* Problem
Copy the data below line for line, keeping every character unchanged.

■ ■ ■ ■

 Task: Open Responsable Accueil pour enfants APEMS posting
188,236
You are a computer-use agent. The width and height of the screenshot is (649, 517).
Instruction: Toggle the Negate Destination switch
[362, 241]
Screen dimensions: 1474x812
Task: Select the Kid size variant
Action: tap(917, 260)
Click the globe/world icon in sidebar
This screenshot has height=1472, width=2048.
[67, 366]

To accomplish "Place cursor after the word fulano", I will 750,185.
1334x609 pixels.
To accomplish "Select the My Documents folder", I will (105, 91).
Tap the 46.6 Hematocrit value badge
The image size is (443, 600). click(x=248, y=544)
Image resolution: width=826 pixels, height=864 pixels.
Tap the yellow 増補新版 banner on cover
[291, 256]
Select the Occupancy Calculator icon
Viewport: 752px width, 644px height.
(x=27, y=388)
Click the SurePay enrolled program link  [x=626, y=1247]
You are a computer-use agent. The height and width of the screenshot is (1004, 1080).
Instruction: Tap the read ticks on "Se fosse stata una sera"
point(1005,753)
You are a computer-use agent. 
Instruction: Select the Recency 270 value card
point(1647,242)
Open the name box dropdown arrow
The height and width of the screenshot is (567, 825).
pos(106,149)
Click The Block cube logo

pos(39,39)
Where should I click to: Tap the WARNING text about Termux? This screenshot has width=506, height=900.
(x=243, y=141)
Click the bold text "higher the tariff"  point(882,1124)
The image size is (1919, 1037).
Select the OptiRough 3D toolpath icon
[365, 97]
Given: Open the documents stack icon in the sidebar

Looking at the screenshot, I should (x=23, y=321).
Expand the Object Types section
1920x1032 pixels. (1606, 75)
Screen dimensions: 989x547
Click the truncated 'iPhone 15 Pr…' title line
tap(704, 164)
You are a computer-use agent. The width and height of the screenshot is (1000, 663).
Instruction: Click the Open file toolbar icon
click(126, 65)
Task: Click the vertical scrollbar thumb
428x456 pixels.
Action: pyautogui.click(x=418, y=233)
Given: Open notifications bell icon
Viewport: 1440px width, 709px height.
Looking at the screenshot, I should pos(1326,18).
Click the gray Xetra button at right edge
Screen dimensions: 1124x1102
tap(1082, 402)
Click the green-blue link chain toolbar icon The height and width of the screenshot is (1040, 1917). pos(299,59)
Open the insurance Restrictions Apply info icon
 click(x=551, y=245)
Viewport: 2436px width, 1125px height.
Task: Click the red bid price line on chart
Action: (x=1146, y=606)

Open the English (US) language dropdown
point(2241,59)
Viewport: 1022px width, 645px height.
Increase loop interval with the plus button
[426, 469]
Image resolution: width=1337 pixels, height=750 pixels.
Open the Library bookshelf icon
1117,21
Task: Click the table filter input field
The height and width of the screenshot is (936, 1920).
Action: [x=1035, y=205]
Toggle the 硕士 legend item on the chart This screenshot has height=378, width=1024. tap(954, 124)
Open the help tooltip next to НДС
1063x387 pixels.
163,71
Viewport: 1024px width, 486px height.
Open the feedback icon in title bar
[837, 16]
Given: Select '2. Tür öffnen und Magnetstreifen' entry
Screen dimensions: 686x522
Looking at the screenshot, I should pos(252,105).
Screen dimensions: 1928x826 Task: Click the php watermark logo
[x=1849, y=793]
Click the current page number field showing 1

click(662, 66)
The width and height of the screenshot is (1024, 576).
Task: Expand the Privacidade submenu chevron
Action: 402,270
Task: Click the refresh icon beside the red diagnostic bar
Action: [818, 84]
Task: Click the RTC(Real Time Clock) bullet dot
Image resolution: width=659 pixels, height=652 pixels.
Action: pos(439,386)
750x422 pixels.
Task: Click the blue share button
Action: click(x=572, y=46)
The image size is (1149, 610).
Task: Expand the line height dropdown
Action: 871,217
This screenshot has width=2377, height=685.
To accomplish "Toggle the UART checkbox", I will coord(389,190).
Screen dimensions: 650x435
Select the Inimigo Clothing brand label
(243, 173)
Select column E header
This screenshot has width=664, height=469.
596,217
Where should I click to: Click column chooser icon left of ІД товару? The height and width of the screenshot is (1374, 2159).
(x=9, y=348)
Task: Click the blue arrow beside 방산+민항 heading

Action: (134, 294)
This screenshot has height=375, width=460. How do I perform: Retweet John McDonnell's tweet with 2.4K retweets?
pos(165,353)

■ ■ ■ ■

* Solution to this exercise
 Task: Open Responsable Accueil pour enfants APEMS posting
188,236
You are a computer-use agent. The width and height of the screenshot is (649, 517).
Instruction: Toggle the Negate Destination switch
[362, 241]
Screen dimensions: 1474x812
Task: Select the Kid size variant
Action: tap(917, 260)
Click the globe/world icon in sidebar
This screenshot has height=1472, width=2048.
[67, 366]

To accomplish "Place cursor after the word fulano", I will 750,185.
1334x609 pixels.
To accomplish "Select the My Documents folder", I will (105, 91).
Tap the 46.6 Hematocrit value badge
The image size is (443, 600). click(x=248, y=544)
Image resolution: width=826 pixels, height=864 pixels.
Tap the yellow 増補新版 banner on cover
[291, 256]
Select the Occupancy Calculator icon
Viewport: 752px width, 644px height.
(x=27, y=388)
Click the SurePay enrolled program link  [x=626, y=1247]
You are a computer-use agent. The height and width of the screenshot is (1004, 1080).
Instruction: Tap the read ticks on "Se fosse stata una sera"
point(1005,753)
You are a computer-use agent. 
Instruction: Select the Recency 270 value card
point(1647,242)
Open the name box dropdown arrow
The height and width of the screenshot is (567, 825).
pos(106,149)
Click The Block cube logo

pos(39,39)
Where should I click to: Tap the WARNING text about Termux? This screenshot has width=506, height=900.
(x=243, y=141)
Click the bold text "higher the tariff"  point(882,1124)
The image size is (1919, 1037).
Select the OptiRough 3D toolpath icon
[365, 97]
Given: Open the documents stack icon in the sidebar

Looking at the screenshot, I should (x=23, y=321).
Expand the Object Types section
1920x1032 pixels. (1606, 75)
Screen dimensions: 989x547
Click the truncated 'iPhone 15 Pr…' title line
tap(704, 164)
You are a computer-use agent. The width and height of the screenshot is (1000, 663).
Instruction: Click the Open file toolbar icon
click(126, 65)
Task: Click the vertical scrollbar thumb
428x456 pixels.
Action: pyautogui.click(x=418, y=233)
Given: Open notifications bell icon
Viewport: 1440px width, 709px height.
Looking at the screenshot, I should pos(1326,18).
Click the gray Xetra button at right edge
Screen dimensions: 1124x1102
tap(1082, 402)
Click the green-blue link chain toolbar icon The height and width of the screenshot is (1040, 1917). pos(299,59)
Open the insurance Restrictions Apply info icon
 click(x=551, y=245)
Viewport: 2436px width, 1125px height.
Task: Click the red bid price line on chart
Action: (x=1146, y=606)

Open the English (US) language dropdown
point(2241,59)
Viewport: 1022px width, 645px height.
Increase loop interval with the plus button
[426, 469]
Image resolution: width=1337 pixels, height=750 pixels.
Open the Library bookshelf icon
1117,21
Task: Click the table filter input field
The height and width of the screenshot is (936, 1920).
Action: [x=1035, y=205]
Toggle the 硕士 legend item on the chart This screenshot has height=378, width=1024. tap(954, 124)
Open the help tooltip next to НДС
1063x387 pixels.
163,71
Viewport: 1024px width, 486px height.
Open the feedback icon in title bar
[837, 16]
Given: Select '2. Tür öffnen und Magnetstreifen' entry
Screen dimensions: 686x522
Looking at the screenshot, I should pos(252,105).
Screen dimensions: 1928x826 Task: Click the php watermark logo
[x=1849, y=793]
Click the current page number field showing 1

click(662, 66)
The width and height of the screenshot is (1024, 576).
Task: Expand the Privacidade submenu chevron
Action: 402,270
Task: Click the refresh icon beside the red diagnostic bar
Action: [818, 84]
Task: Click the RTC(Real Time Clock) bullet dot
Image resolution: width=659 pixels, height=652 pixels.
Action: pos(439,386)
750x422 pixels.
Task: Click the blue share button
Action: click(x=572, y=46)
The image size is (1149, 610).
Task: Expand the line height dropdown
Action: 871,217
This screenshot has width=2377, height=685.
To accomplish "Toggle the UART checkbox", I will coord(389,190).
Screen dimensions: 650x435
Select the Inimigo Clothing brand label
(243, 173)
Select column E header
This screenshot has width=664, height=469.
596,217
Where should I click to: Click column chooser icon left of ІД товару? The height and width of the screenshot is (1374, 2159).
(x=9, y=348)
Task: Click the blue arrow beside 방산+민항 heading

Action: (134, 294)
This screenshot has height=375, width=460. How do I perform: Retweet John McDonnell's tweet with 2.4K retweets?
pos(165,353)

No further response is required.